There is a world-wide demand from the security industry for a low-cost, reliable system which can be used to automatically identify people. Biometrics is seen as the way forward as it provides the ultimate level of security - the identification of people by their personal characteristics. There are several biometrics systems currently being developed which use fingerprints, voiceprints, facial characteristics, eye features or hand geometry. Yet none have so far been able to meet all the user requirements in terms of reliability, public acceptability and cost. Using fingerprints, for example, has criminal overtones and scanning the eye, although very accurate, is seen to be too intrusive.
The Vein Biometrics project is looking at a biometrics technology which has the potential to revolutionise the security industry. It is based on the recognition of people by the vein patterns in their hands. Infra-red light is used to create an image of the veins which can then be converted into a vector pattern or a string of numbers and stored on a computer or plastic card. This technology is much simpler and cheaper than other systems because the image capture is easier and the image processing avoids the need for complex pattern recognition. Another advantage is that vein patterns are unique, stable and virtually impossible to copy or damage. Checking veins also has no negative social connotations which would hinder its public acceptability.
The aim of the project is to validate this technology and prove it in practical applications. The potential applications are many, as the security industry covers everything from access to buildings, time and attendance recording, to the payment of State benefits and the use of credit cards.

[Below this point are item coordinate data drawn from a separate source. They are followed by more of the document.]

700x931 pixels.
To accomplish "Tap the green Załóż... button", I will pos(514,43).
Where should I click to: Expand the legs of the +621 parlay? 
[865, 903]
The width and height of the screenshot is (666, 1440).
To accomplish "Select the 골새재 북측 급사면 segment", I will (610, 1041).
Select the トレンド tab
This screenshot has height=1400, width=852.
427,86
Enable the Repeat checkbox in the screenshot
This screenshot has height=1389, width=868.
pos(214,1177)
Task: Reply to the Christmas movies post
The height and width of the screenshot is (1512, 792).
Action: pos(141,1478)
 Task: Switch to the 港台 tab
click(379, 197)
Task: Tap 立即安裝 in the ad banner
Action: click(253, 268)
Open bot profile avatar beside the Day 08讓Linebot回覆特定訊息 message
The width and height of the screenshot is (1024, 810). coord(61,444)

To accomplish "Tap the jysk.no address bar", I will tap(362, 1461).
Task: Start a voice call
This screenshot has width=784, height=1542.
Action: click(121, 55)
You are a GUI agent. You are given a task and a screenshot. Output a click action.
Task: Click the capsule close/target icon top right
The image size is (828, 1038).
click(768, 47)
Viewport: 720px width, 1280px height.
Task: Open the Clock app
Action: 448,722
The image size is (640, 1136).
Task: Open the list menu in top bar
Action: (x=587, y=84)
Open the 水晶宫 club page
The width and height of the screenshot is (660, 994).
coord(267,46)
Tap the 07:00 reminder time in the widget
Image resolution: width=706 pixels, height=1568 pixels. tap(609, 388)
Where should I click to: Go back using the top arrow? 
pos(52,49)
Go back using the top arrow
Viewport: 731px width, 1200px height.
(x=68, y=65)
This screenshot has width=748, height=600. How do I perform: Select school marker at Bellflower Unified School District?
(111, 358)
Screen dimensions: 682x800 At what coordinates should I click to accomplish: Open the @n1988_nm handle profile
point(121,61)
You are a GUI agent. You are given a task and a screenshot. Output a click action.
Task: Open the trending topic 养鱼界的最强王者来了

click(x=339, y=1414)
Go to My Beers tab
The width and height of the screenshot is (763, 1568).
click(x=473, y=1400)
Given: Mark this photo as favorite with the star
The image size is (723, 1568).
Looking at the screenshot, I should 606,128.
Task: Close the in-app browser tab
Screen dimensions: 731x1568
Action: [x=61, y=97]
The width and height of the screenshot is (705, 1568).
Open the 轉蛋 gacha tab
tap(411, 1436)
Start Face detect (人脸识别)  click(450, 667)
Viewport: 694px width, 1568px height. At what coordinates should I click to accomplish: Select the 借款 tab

The project initially focused on developing and testing prototypes for access control applications such as entry into premises and the securing of information on computers. The results were then evaluated in relation to more complex areas of application like the financial transactions market, supported by a comprehensive dissemination programme.
In developing the prototypes user requirements was assessed in relation to the following aspects: ease of use, the potential for circumvention, work and environmental factors, public acceptability and cost. These determined design issues covering such areas as ergonomics and speed of processing. The project also addressed the verification performance of the vein check system as its reliability in terms of correctly identifying people is fundamental to all potential users.
The ultimate goal is to encourage potential users to be confident enough in this biometrics system to introduce it into major commercial applications. Public backing by a large industry sector such as banking would open up a whole range of market opportunities across many industries and could establish vein checking as the leading biometrics system. It is predicted that the European market for access control products alone will be worth $3.25 billion by 1997.